> **Task directions**:
Copy out every line of the data exactly.

> **Working data**:
<<<<

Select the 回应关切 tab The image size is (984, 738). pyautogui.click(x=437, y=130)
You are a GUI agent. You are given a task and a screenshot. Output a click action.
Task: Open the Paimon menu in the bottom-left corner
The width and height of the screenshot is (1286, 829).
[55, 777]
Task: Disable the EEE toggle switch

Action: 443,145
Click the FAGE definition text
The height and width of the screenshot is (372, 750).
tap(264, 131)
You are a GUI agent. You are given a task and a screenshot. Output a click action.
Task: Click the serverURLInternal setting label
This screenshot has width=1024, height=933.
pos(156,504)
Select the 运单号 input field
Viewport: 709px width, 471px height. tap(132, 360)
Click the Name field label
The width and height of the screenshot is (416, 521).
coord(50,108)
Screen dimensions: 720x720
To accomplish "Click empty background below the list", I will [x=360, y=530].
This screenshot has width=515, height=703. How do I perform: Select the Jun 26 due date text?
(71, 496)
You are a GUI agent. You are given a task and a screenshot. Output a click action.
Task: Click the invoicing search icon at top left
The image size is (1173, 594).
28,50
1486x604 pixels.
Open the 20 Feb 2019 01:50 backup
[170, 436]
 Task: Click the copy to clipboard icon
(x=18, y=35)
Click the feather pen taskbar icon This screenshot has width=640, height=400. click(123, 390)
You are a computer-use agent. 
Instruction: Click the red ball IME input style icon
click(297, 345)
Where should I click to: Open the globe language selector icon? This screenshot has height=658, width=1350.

>>>>

> **Result of this task**:
Select the 回应关切 tab The image size is (984, 738). pyautogui.click(x=437, y=130)
You are a GUI agent. You are given a task and a screenshot. Output a click action.
Task: Open the Paimon menu in the bottom-left corner
The width and height of the screenshot is (1286, 829).
[55, 777]
Task: Disable the EEE toggle switch

Action: 443,145
Click the FAGE definition text
The height and width of the screenshot is (372, 750).
tap(264, 131)
You are a GUI agent. You are given a task and a screenshot. Output a click action.
Task: Click the serverURLInternal setting label
This screenshot has width=1024, height=933.
pos(156,504)
Select the 运单号 input field
Viewport: 709px width, 471px height. tap(132, 360)
Click the Name field label
The width and height of the screenshot is (416, 521).
coord(50,108)
Screen dimensions: 720x720
To accomplish "Click empty background below the list", I will [x=360, y=530].
This screenshot has width=515, height=703. How do I perform: Select the Jun 26 due date text?
(71, 496)
You are a GUI agent. You are given a task and a screenshot. Output a click action.
Task: Click the invoicing search icon at top left
The image size is (1173, 594).
28,50
1486x604 pixels.
Open the 20 Feb 2019 01:50 backup
[170, 436]
 Task: Click the copy to clipboard icon
(x=18, y=35)
Click the feather pen taskbar icon This screenshot has width=640, height=400. click(123, 390)
You are a computer-use agent. 
Instruction: Click the red ball IME input style icon
click(297, 345)
Where should I click to: Open the globe language selector icon? This screenshot has height=658, width=1350.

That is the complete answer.